Harper Lee’s discarded leftovers

By JOE AUCIELLO

Harper Lee, “Go Set A Watchman,” (New York: HarperCollins, 2015), 288 pp., $27.99.

Why throw away the Christmas turkey after it’s been eaten? It can still be used. Take the carcass, simmer with water, and the bones make a good stock for soup. Take the carcass of a popular novel—its discarded rough draft—place it between hard covers, and these bones can make for a best seller. The difference is that one is honest and thrifty while the other is dishonest and shifty.

HarperCollins is a company that knows what to do with leftovers. Given the popularity of Harper Lee’s Pulitzer-Prize winning novel, “To Kill a Mockingbird,” the publication of “Go Set a Watchman” was inevitable.

“Mockingbird” has sold millions of copies and has never been out of print since its publication in 1960. The film version released in 1962 won three Academy Awards, brought many more readers to the book, and helped lift the story of Jean Louise Finch (“Scout”) to a select status of beloved novels. Every graduate of an American high school knows the stories of Huck, Holden, and Scout. Their misadventures make up no small part of the national-curriculum-by-consensus of American education.

But “Go Set a Watchman” is Harper Lee’s failed, first attempt at what eventually came to be “To Kill a Mockingbird”—her only authentic novel.

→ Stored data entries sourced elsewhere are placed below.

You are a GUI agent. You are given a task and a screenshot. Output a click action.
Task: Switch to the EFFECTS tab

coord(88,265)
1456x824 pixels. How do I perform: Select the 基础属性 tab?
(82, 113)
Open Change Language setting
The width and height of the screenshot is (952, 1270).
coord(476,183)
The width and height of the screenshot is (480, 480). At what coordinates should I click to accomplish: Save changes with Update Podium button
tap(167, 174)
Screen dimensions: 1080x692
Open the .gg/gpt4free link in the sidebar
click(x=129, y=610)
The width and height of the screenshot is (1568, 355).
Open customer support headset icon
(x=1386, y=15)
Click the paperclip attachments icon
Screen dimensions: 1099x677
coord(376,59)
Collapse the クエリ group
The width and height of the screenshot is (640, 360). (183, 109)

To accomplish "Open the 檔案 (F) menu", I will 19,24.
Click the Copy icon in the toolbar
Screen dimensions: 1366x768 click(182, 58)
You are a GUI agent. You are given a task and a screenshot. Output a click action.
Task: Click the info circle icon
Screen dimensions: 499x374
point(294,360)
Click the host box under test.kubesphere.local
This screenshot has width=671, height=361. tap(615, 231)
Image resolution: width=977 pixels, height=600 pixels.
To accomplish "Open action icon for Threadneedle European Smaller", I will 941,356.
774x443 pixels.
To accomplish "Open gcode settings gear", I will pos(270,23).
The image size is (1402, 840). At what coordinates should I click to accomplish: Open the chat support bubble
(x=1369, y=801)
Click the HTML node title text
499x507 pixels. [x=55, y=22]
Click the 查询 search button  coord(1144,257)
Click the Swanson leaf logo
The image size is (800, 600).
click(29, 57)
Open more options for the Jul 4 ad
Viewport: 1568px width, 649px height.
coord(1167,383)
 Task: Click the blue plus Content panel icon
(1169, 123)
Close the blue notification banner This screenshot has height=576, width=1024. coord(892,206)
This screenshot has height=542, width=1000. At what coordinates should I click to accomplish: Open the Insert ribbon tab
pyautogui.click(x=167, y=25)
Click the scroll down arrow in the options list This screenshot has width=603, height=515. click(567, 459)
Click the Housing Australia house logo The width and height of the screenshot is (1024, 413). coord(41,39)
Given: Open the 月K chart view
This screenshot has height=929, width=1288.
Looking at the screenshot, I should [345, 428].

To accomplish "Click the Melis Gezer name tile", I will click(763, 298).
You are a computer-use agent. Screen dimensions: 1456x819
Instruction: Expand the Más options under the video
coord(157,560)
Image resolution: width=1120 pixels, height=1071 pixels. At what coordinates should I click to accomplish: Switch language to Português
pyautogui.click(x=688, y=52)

Promoted as a sequel or as a companion piece that offers richer insight into “Mockingbird,” the new volume found an enthusiastic audience.

Immediately upon publication in 2015, “Go Set a Watchman” took top spot on the The New York Times best-seller category in hard-cover fiction. In its first week alone, the book sold more than 1.1 million copies. It was unwrapped under many a Christmas tree. This January, it remains in the top ten best-seller list.

Publication of “Watchman” was a shrewd commercial decision, but not a critical one. In fact, there is a real question if Ms. Lee, in her advanced old age, was capable of consenting to publication of the draft.

However it came to print, “Go Set a Watchman” is not a successful work of fiction, despite some moments of promise and insightful, ironic observation. Mostly, the plot plods along, tediously slow. Reading the book feels like driving behind a car that’s crawling about 15 miles per hour below the speed limit and brakes at every downhill slope and every bend in the road.

Without compiling a list, be assured that all the literary errors of the amateur novelist can be found in “Go Set a Watchman.” The most damaging offense may be Scout’s utterly implausible discovery—at age 26—that Atticus is not the decent and open-minded man she had believed him to be. Instead, her father is and always has been a sophisticated racist, vilifying the NAACP and the Supreme Court, while asserting that people of the backward “Negro” race are not yet ready to earn their rights as citizens.

To Scout, Atticus is a repellant stranger, like a “pod person” from “Invasion of the Body Snatchers,” an alien who appears human but who tellingly lacks a soul. When a Southern novel of manners veers off into science fiction territory, it is a sure sign that something has gone terribly wrong.

Within the structure of a clumsy coming-of-age narrative, Harper Lee intended to write a story that would explore Southern racism. From the conflicting, insider perspectives of white Southerners, she wanted to take a stand against intolerance and bigotry. Her literary challenge was to create a framework and a suitable set of characters to embody those warring beliefs.

“Go Set a Watchman” was a failed effort, but it contained the seeds of a better one. The crucial decision was to shift Atticus, a lawyer in a small, Southern town, into a defender of human rights, a fighter against racial injustice. This is the man of conscience who tells his children: “You never really understand a person until you consider things from his point of view … until you climb into his skin and walk around in it.”

With a newly defined Atticus, and with the addition of the mysterious recluse, Boo Radley (entirely absent from “Watchman”), the plot lines of “To Kill a Mockingbird” resolved themselves into themes of understanding and acceptance, rejection of ignorance and prejudice, especially white racism.

Lee had written a complete first draft, an initial attempt to think out and approximate her vision. An excellent editor encouraged her to set it aside and begin anew. No need to dignify the publisher’s scheme by calling this effort a novel. Nor is there a need to keep it locked away.

The draft should certainly have been made available to biographers or academic researchers. Perhaps the publication of a scholarly edition by a university press, like the University of Chicago editions of Dostoyevsky’s notebooks, would have been a justifiable addition to American literature. An honest introduction added to the current edition would have been acceptable. But for HarperCollins to pass off a draft as a novel is a particularly specious sort of re-gifting.